Goal: Please retype every one of the lines below without changing anything.
======== The records ========
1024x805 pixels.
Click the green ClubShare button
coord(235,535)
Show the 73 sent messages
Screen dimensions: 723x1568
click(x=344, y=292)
========
Exercise result:
1024x805 pixels.
Click the green ClubShare button
coord(235,535)
Show the 73 sent messages
Screen dimensions: 723x1568
click(x=344, y=292)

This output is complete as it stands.